Lay out every line of the items below as a Markdown table with the columns Row and Item line, numbering the rows in order and omitting blank lines.

# START OF ENTRIES SHOWN

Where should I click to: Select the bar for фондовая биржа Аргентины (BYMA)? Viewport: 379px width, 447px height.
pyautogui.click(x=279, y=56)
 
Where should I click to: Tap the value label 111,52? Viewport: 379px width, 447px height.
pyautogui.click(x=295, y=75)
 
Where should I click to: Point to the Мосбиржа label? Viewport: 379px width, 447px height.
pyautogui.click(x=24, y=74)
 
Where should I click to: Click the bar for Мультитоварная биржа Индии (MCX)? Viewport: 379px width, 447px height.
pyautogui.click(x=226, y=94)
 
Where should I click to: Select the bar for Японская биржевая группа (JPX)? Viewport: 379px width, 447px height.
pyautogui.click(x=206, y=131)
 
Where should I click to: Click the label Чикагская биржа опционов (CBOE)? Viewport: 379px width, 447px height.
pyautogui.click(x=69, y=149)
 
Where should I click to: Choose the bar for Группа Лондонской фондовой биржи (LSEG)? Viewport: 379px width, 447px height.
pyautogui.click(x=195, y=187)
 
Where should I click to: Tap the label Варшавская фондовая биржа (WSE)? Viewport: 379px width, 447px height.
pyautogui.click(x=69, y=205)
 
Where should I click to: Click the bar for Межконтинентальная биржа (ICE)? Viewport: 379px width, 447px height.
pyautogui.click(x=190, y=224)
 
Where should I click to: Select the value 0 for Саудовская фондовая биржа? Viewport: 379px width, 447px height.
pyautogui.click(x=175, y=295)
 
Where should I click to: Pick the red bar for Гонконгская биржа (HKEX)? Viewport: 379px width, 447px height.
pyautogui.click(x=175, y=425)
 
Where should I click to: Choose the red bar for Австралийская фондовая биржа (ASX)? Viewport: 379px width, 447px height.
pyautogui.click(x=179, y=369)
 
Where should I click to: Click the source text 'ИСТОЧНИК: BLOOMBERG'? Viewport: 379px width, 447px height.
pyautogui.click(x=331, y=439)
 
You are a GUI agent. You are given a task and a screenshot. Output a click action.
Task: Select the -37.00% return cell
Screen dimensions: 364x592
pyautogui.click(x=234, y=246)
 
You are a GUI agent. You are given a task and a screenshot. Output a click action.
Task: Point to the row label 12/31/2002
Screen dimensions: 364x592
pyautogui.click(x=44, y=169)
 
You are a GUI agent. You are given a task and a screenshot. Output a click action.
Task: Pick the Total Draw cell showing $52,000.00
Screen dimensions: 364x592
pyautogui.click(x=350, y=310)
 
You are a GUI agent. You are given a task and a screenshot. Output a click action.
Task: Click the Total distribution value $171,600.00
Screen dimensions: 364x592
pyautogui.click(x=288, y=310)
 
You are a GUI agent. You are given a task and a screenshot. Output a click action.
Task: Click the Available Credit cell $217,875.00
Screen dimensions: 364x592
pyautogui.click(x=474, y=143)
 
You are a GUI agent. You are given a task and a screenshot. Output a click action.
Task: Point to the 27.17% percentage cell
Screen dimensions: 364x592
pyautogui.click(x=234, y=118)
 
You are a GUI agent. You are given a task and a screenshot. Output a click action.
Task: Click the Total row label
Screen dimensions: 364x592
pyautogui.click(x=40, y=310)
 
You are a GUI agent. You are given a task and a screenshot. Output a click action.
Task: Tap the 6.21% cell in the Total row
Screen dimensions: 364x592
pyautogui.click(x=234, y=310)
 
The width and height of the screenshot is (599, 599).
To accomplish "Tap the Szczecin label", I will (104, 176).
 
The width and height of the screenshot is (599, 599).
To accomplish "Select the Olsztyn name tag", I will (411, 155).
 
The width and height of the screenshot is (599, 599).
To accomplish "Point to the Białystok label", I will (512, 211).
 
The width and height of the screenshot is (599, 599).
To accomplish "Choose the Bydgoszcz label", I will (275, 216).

# END OF ENTRIES SHOWN

• ANSWER TO THIS PROBLEM:
| Row | Item line |
|---|---|
| 1 | Where should I click to: Select the bar for фондовая биржа Аргентины (BYMA)? Viewport: 379px width, 447px height. |
| 2 | pyautogui.click(x=279, y=56) |
| 3 | Where should I click to: Tap the value label 111,52? Viewport: 379px width, 447px height. |
| 4 | pyautogui.click(x=295, y=75) |
| 5 | Where should I click to: Point to the Мосбиржа label? Viewport: 379px width, 447px height. |
| 6 | pyautogui.click(x=24, y=74) |
| 7 | Where should I click to: Click the bar for Мультитоварная биржа Индии (MCX)? Viewport: 379px width, 447px height. |
| 8 | pyautogui.click(x=226, y=94) |
| 9 | Where should I click to: Select the bar for Японская биржевая группа (JPX)? Viewport: 379px width, 447px height. |
| 10 | pyautogui.click(x=206, y=131) |
| 11 | Where should I click to: Click the label Чикагская биржа опционов (CBOE)? Viewport: 379px width, 447px height. |
| 12 | pyautogui.click(x=69, y=149) |
| 13 | Where should I click to: Choose the bar for Группа Лондонской фондовой биржи (LSEG)? Viewport: 379px width, 447px height. |
| 14 | pyautogui.click(x=195, y=187) |
| 15 | Where should I click to: Tap the label Варшавская фондовая биржа (WSE)? Viewport: 379px width, 447px height. |
| 16 | pyautogui.click(x=69, y=205) |
| 17 | Where should I click to: Click the bar for Межконтинентальная биржа (ICE)? Viewport: 379px width, 447px height. |
| 18 | pyautogui.click(x=190, y=224) |
| 19 | Where should I click to: Select the value 0 for Саудовская фондовая биржа? Viewport: 379px width, 447px height. |
| 20 | pyautogui.click(x=175, y=295) |
| 21 | Where should I click to: Pick the red bar for Гонконгская биржа (HKEX)? Viewport: 379px width, 447px height. |
| 22 | pyautogui.click(x=175, y=425) |
| 23 | Where should I click to: Choose the red bar for Австралийская фондовая биржа (ASX)? Viewport: 379px width, 447px height. |
| 24 | pyautogui.click(x=179, y=369) |
| 25 | Where should I click to: Click the source text 'ИСТОЧНИК: BLOOMBERG'? Viewport: 379px width, 447px height. |
| 26 | pyautogui.click(x=331, y=439) |
| 27 | You are a GUI agent. You are given a task and a screenshot. Output a click action. |
| 28 | Task: Select the -37.00% return cell |
| 29 | Screen dimensions: 364x592 |
| 30 | pyautogui.click(x=234, y=246) |
| 31 | You are a GUI agent. You are given a task and a screenshot. Output a click action. |
| 32 | Task: Point to the row label 12/31/2002 |
| 33 | Screen dimensions: 364x592 |
| 34 | pyautogui.click(x=44, y=169) |
| 35 | You are a GUI agent. You are given a task and a screenshot. Output a click action. |
| 36 | Task: Pick the Total Draw cell showing $52,000.00 |
| 37 | Screen dimensions: 364x592 |
| 38 | pyautogui.click(x=350, y=310) |
| 39 | You are a GUI agent. You are given a task and a screenshot. Output a click action. |
| 40 | Task: Click the Total distribution value $171,600.00 |
| 41 | Screen dimensions: 364x592 |
| 42 | pyautogui.click(x=288, y=310) |
| 43 | You are a GUI agent. You are given a task and a screenshot. Output a click action. |
| 44 | Task: Click the Available Credit cell $217,875.00 |
| 45 | Screen dimensions: 364x592 |
| 46 | pyautogui.click(x=474, y=143) |
| 47 | You are a GUI agent. You are given a task and a screenshot. Output a click action. |
| 48 | Task: Point to the 27.17% percentage cell |
| 49 | Screen dimensions: 364x592 |
| 50 | pyautogui.click(x=234, y=118) |
| 51 | You are a GUI agent. You are given a task and a screenshot. Output a click action. |
| 52 | Task: Click the Total row label |
| 53 | Screen dimensions: 364x592 |
| 54 | pyautogui.click(x=40, y=310) |
| 55 | You are a GUI agent. You are given a task and a screenshot. Output a click action. |
| 56 | Task: Tap the 6.21% cell in the Total row |
| 57 | Screen dimensions: 364x592 |
| 58 | pyautogui.click(x=234, y=310) |
| 59 | The width and height of the screenshot is (599, 599). |
| 60 | To accomplish "Tap the Szczecin label", I will (104, 176). |
| 61 | The width and height of the screenshot is (599, 599). |
| 62 | To accomplish "Select the Olsztyn name tag", I will (411, 155). |
| 63 | The width and height of the screenshot is (599, 599). |
| 64 | To accomplish "Point to the Białystok label", I will (512, 211). |
| 65 | The width and height of the screenshot is (599, 599). |
| 66 | To accomplish "Choose the Bydgoszcz label", I will (275, 216). |